Bruce Gilden’s Gritty Vision of a Lost New York |

Street photography has always been a predatory enterprise. Traditionally, the intrepid photographer sets out on the streets as if on safari, picking off prey with a camera unobtrusive enough to not raise the hackles of the local wildlife. (The 35-mm. Leica, introduced, in 1925, at the Leipzig Spring Fair, practically produced the genre, due to its then-novel portability, low profile, and whisper-quiet shutter.) Bruce Gilden, however, has made a name for himself by getting in people’s faces. When he stalks the streets, it is often with a blinding flash attached to his camera, which he’ll pop off at an arm’s length from his subjects, petrifying them in the glare. To extend the safari metaphor: this is akin to dismounting from your jeep and gambolling over to a lion so you can play a game of amateur animal tamer. Remarkably, he did this in New York in the nineteen-eighties. Gilden certainly had some gall.
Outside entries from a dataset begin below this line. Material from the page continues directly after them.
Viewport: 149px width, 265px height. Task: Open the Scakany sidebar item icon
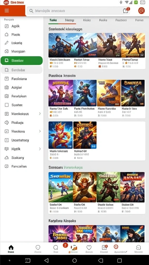6,158
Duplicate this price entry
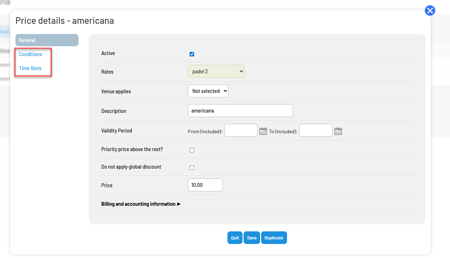Viewport: 450px width, 258px height. (274, 238)

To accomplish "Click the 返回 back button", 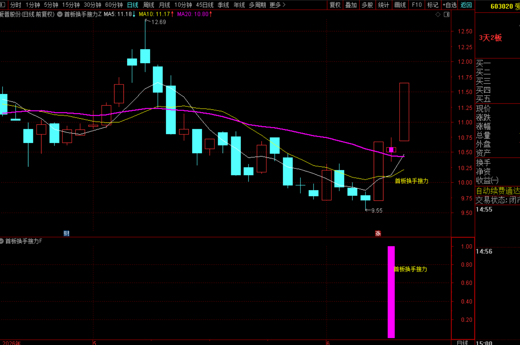I will coord(466,5).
  • Gilden’s new book, “Lost and Found” (Éditions Xavier Barral), is, in fact, an old book of sorts. In the introduction, he recounts that after decamping from his apartment in New York City and ending up in the comparatively greener pastures of Beacon, he stumbled across a personal treasure trove. Tucked away in his archive were more than two thousand rolls of film from the nineteen-seventies and eighties, which had for some reason slipped through the cracks. During the summer of 2018, Gilden mined these forgotten veins of his work and came away with a collection of seventy-five gritty street snaps from New York’s shambolic “Taxi Driver” era. (An apt reference, it turns out, because Gilden drove a taxi around the time he was making at least some of these pictures.)

  • “I like to say that street photography is when you can smell the street and feel the dirt,” Gilden writes in his introduction, “and that’s what you feel in these pictures. You feel the dirt, you feel the sweat, you feel the sleaziness, you feel the tension, you feel . . . New York.”

    He’s not lying. The vibrance and squalor of the city in the seventies is spread across these pictures like a greasy film. You almost get the sense that you could swipe a finger across them and leave a mark. All of the archetypes present themselves for roll call: the two-bit hustlers, the hard-knuckled mafiosos, the spinsters in their smocks, the poor and the beaten down, the unconscionably rich.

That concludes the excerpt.